> WHAT YOU SHOULD DO:
When you return the lines below, go from the first through the line with "[News Clip - 14-05-2018", keep them exact, and leave out every picture.
[RECORD EXTRACTS — start]
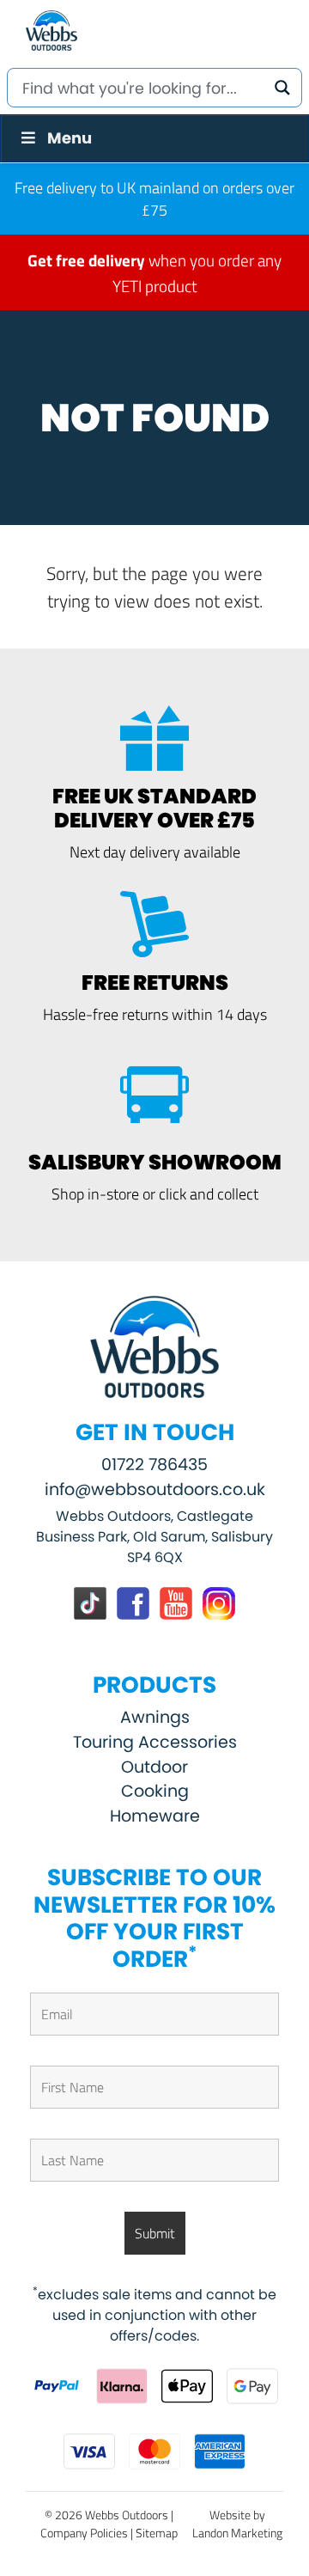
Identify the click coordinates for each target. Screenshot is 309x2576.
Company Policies (84, 2532)
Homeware (155, 1816)
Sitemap (157, 2532)
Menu (69, 138)
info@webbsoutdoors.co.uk (155, 1489)
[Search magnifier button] (282, 87)
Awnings (155, 1717)
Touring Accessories (155, 1742)
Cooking (155, 1791)
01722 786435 (154, 1464)
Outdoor (154, 1767)
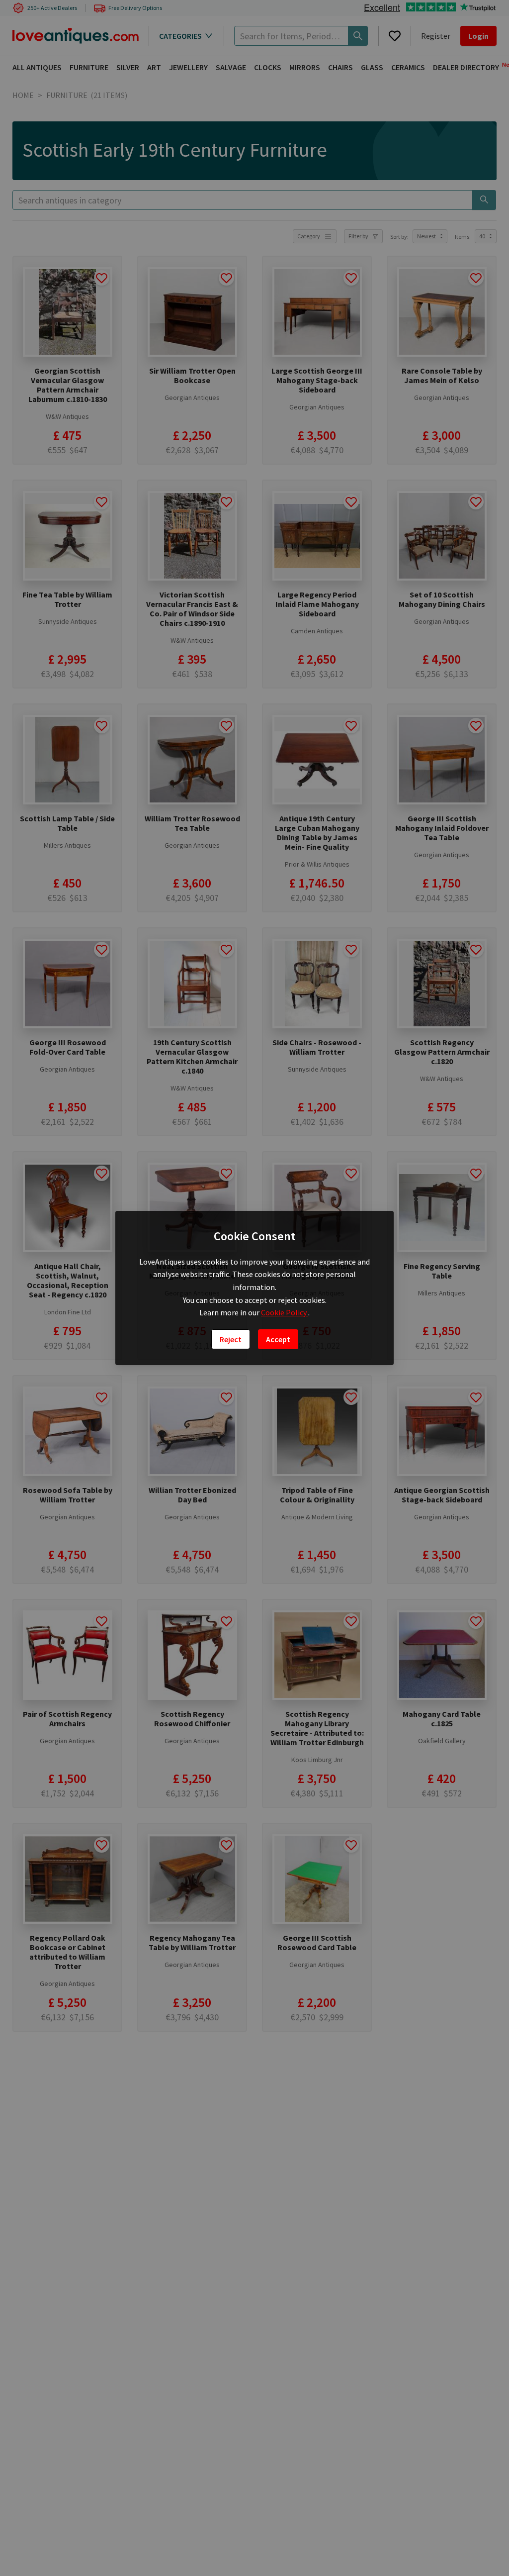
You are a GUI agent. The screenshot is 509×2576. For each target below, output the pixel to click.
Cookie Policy (284, 1312)
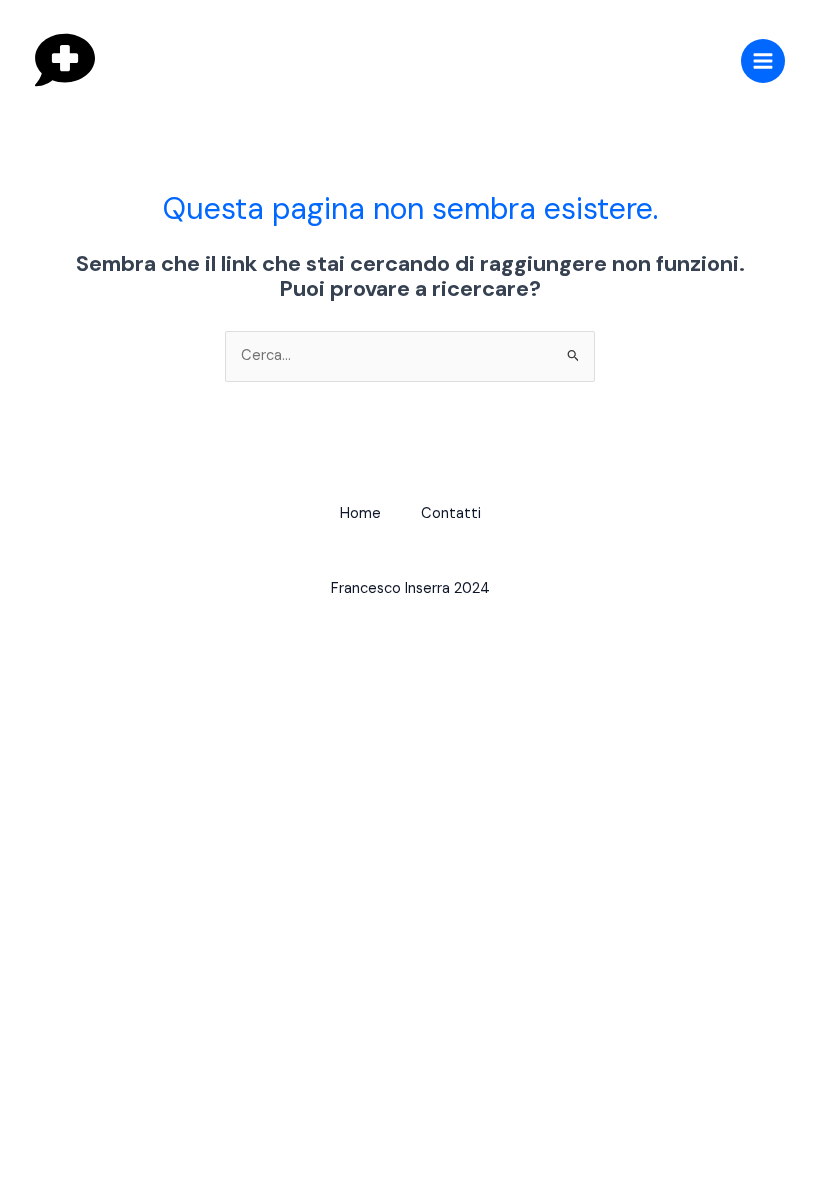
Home (360, 513)
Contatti (451, 513)
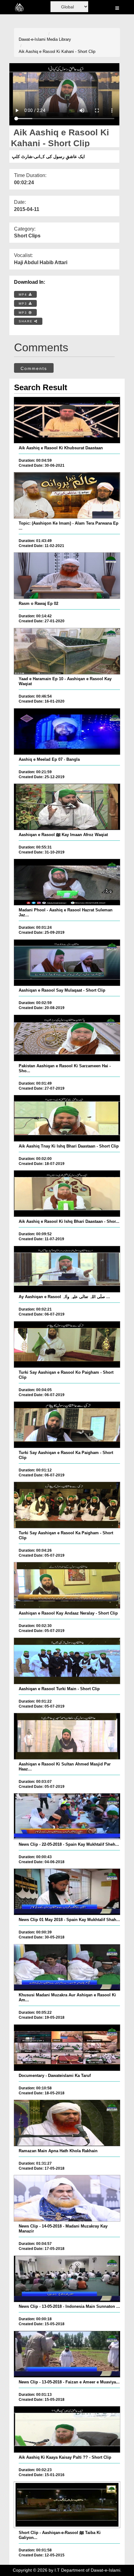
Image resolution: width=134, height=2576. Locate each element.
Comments (34, 368)
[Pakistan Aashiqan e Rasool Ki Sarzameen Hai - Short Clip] (67, 1038)
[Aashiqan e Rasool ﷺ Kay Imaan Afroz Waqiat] (67, 806)
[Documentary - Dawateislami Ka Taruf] (67, 2047)
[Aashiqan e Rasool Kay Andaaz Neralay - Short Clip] (67, 1585)
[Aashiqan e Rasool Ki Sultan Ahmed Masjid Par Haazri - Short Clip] (67, 1736)
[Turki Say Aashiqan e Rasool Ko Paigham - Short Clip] (67, 1344)
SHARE (26, 321)
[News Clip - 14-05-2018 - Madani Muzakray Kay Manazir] (67, 2198)
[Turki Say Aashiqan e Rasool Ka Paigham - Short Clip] (67, 1424)
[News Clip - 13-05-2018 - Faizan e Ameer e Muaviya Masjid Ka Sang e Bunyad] (67, 2354)
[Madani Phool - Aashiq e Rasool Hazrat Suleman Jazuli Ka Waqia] (67, 882)
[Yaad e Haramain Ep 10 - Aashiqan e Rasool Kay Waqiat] (67, 651)
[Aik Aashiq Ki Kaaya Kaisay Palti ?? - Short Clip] (67, 2429)
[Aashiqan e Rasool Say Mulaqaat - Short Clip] (67, 962)
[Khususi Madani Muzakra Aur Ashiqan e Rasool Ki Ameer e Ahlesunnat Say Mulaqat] (67, 1967)
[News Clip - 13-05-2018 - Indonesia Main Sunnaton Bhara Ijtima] (67, 2279)
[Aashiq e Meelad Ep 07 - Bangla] (67, 731)
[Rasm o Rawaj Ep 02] (67, 575)
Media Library (59, 39)
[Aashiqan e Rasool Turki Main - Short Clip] (67, 1661)
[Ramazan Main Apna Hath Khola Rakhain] (67, 2123)
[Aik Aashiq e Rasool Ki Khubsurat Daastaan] (67, 420)
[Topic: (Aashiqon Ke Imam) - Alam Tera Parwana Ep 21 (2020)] (67, 495)
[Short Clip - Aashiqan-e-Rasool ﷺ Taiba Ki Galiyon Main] (67, 2504)
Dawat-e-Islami (32, 39)
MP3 (24, 303)
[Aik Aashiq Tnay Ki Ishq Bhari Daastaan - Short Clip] (67, 1118)
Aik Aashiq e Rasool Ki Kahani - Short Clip (57, 51)
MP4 (24, 294)
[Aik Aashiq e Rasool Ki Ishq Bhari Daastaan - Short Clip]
[RECORD EXTRACTS — finish]
> TASK OUTPUT:
Identify the click coordinates for each target. Screenshot is 309x2576.
Company Policies (84, 2532)
Homeware (155, 1816)
Sitemap (157, 2532)
Menu (69, 138)
info@webbsoutdoors.co.uk (155, 1489)
[Search magnifier button] (282, 87)
Awnings (155, 1717)
Touring Accessories (155, 1742)
Cooking (155, 1791)
01722 786435 (154, 1464)
Outdoor (154, 1767)
You are a GUI agent. The screenshot is 509×2576. For each target below, output the pixel to click.
Cookie Policy (284, 1312)
Home (360, 513)
Contatti (451, 513)
Image resolution: width=134, height=2576. Locate each element.
Comments (34, 368)
[Pakistan Aashiqan e Rasool Ki Sarzameen Hai - Short Clip] (67, 1038)
[Aashiqan e Rasool ﷺ Kay Imaan Afroz Waqiat] (67, 806)
[Documentary - Dawateislami Ka Taruf] (67, 2047)
[Aashiqan e Rasool Kay Andaaz Neralay - Short Clip] (67, 1585)
[Aashiqan e Rasool Ki Sultan Ahmed Masjid Par Haazri - Short Clip] (67, 1736)
[Turki Say Aashiqan e Rasool Ko Paigham - Short Clip] (67, 1344)
SHARE (26, 321)
[News Clip - 14-05-2018 - Madani Muzakray Kay Manazir] (67, 2198)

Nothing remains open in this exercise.